Copy out again, unchanged, the listing below from the line that has "For every named" through the line that has "Links (894, 165)".
[STORED DATA]
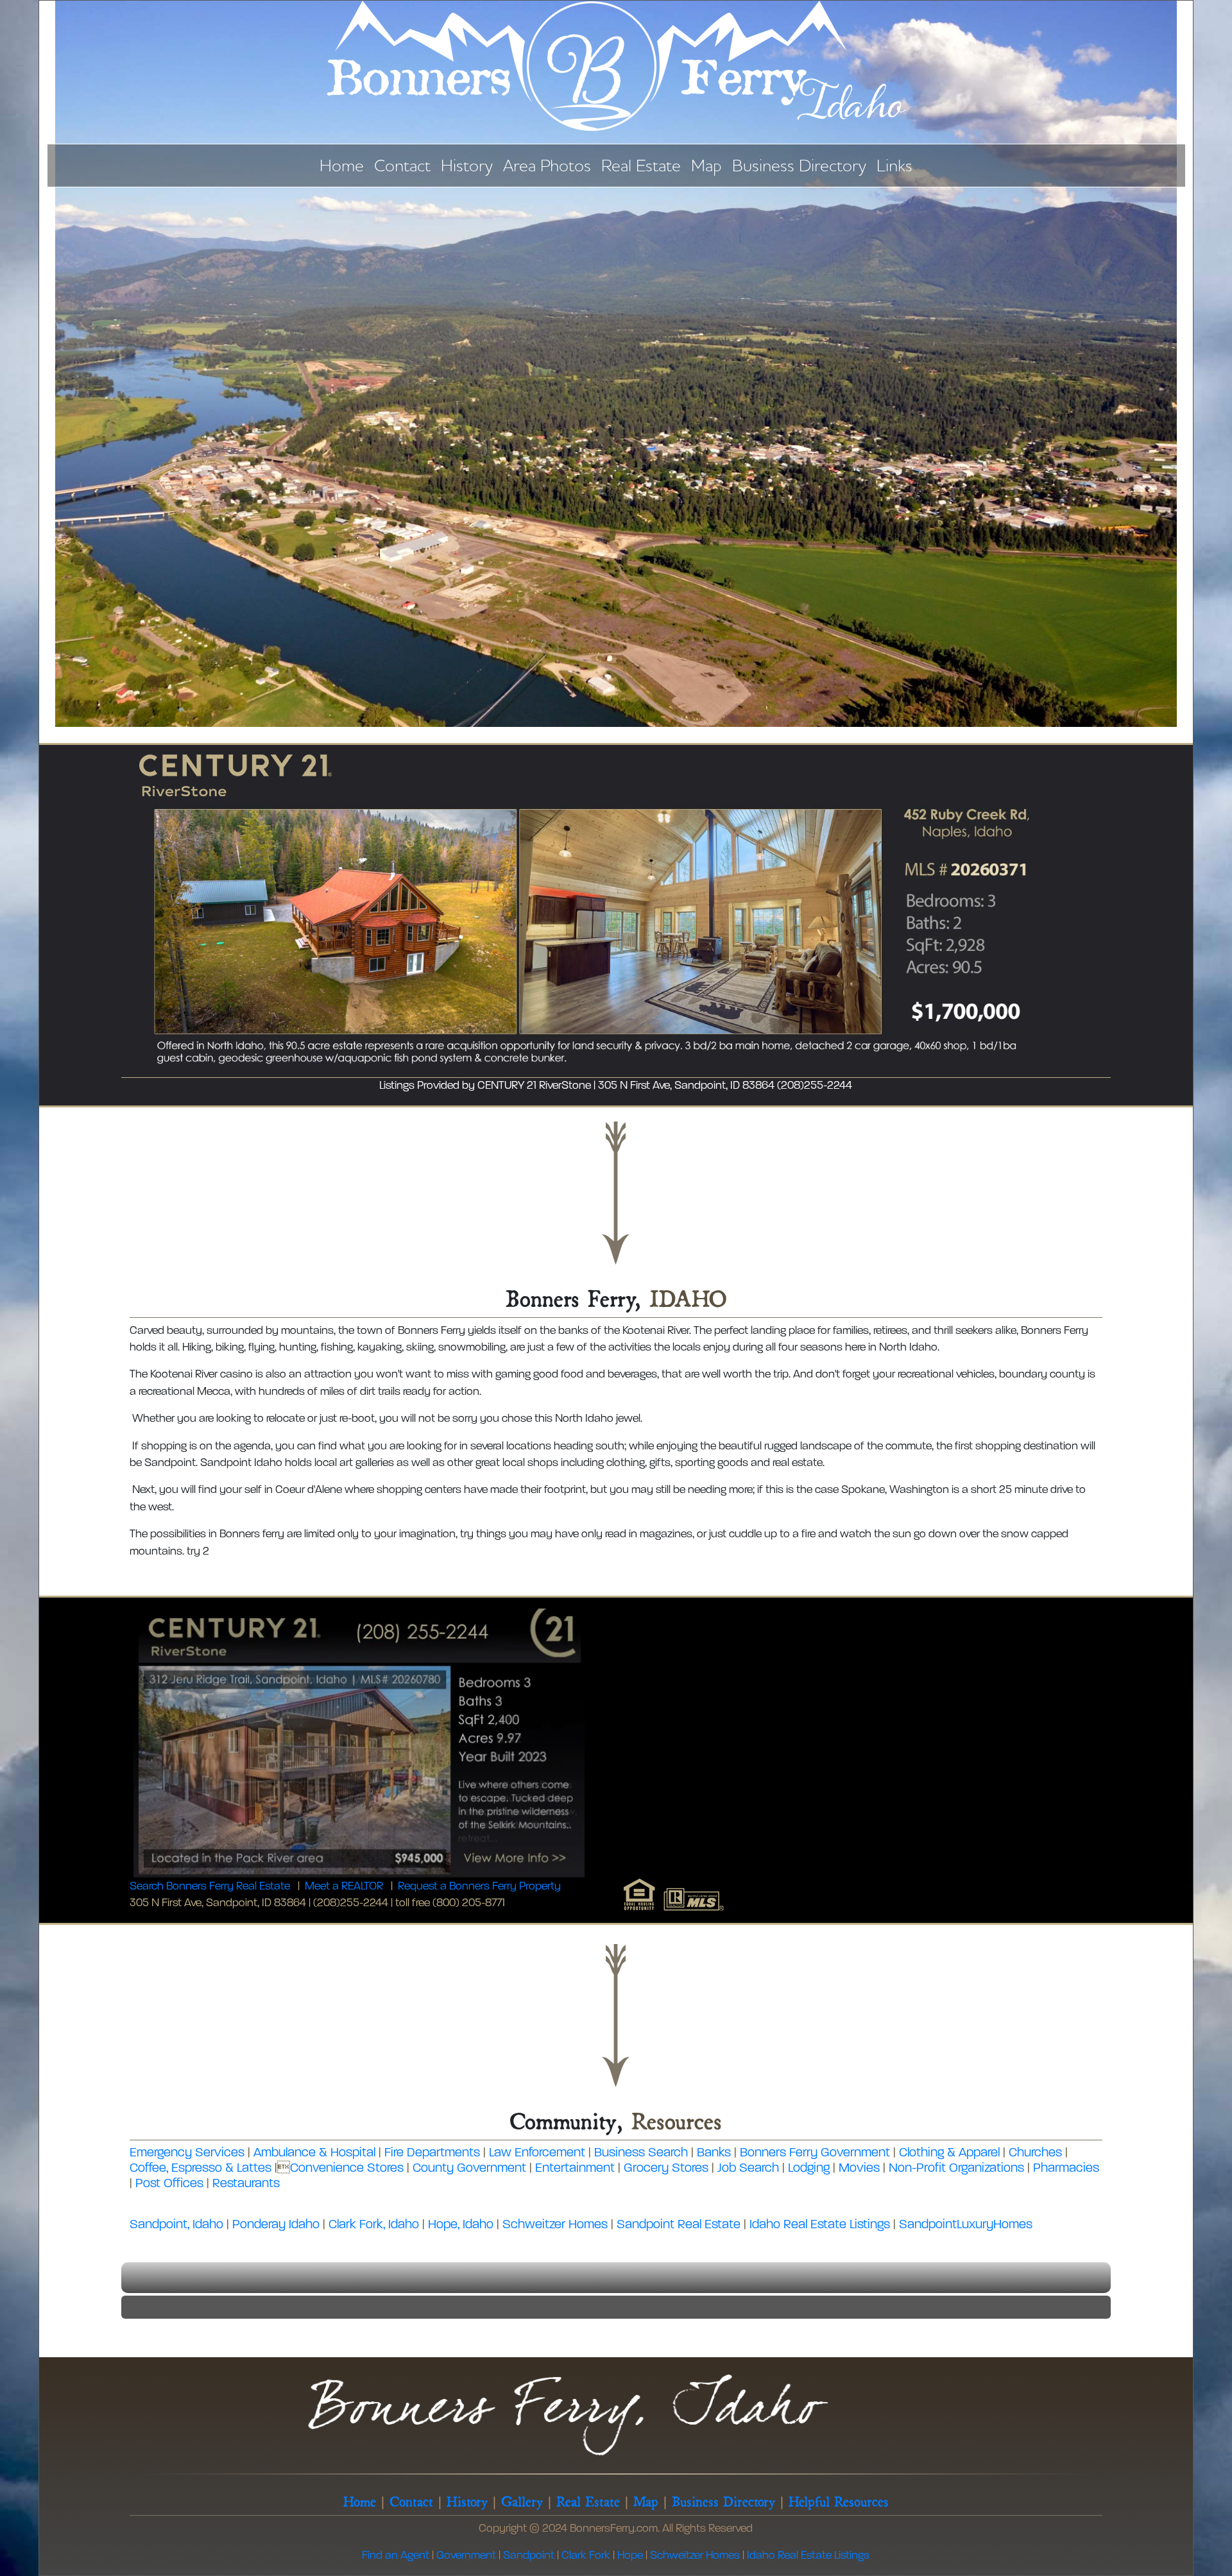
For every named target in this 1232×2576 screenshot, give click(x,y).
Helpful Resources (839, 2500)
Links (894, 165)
[/STORED DATA]
[STORED DATA]
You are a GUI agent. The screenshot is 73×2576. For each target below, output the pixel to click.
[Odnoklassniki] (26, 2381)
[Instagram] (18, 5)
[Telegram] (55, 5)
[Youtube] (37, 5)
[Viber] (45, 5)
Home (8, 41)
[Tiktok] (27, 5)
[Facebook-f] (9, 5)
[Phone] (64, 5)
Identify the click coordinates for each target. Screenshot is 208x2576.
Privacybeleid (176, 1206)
[/STORED DATA]
» EXERCISE RESULT:
For every named target in this 1232×2576 screenshot, give click(x,y).
Helpful Resources (839, 2500)
Links (894, 165)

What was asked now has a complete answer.